In the central series of the same name, Hope refers to a painting by Gustav Courbet, Durchgehendes Pferd (Bolting Horse) from 1861, which shows a bridled white horse galloping through a forest with an empty saddle and reins tightened as if by magic. The motif, which was quite unusual for its time and which is explained not least by the special history of the painting’s creation—a rider originally sitting on the horse was subsequently painted over by Courbet for reasons that have not been clearly handed down—is both taken up by Hope and concisely altered in several variations.

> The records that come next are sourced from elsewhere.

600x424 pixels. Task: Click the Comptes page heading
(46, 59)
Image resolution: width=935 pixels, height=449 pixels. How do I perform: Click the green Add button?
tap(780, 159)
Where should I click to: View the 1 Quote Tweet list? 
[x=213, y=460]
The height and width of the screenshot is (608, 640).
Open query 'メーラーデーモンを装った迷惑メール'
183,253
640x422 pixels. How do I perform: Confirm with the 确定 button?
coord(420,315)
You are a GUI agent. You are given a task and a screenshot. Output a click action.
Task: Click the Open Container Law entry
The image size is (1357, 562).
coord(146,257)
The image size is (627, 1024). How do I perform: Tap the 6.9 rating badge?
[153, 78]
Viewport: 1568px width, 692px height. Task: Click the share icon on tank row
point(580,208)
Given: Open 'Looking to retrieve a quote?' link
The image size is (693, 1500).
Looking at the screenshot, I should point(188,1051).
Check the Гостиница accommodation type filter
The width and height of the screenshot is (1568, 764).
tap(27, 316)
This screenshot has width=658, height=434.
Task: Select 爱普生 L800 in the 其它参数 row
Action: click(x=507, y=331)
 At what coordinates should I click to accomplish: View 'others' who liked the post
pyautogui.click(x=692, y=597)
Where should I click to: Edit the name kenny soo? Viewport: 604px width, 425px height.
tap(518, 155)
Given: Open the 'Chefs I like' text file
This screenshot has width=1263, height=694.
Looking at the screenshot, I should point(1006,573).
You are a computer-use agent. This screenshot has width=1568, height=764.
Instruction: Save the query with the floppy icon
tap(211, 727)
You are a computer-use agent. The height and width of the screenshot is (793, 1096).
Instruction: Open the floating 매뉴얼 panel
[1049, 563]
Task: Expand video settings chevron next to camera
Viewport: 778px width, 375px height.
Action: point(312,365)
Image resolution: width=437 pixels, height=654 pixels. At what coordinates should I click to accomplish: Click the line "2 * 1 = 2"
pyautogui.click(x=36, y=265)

Hope, whose practice has always combined influences from classical modernism with those from popular culture, especially fantasy and science fiction, transforms the runaway horse into a robot-like species. Instead of the white fur, a metallic surface shimmers. It has six legs that are somewhat reminiscent of the futuristic form language of modernism. The strange scenery could have sprung from a novel by Philip K. Dick; which also applies to the paintings as such.
With Courbette Industria, Andy Hope 1930 adds a new chapter to the exploration of technoid forms of life and corresponding visions of the future that he has already pursued in earlier work cycles.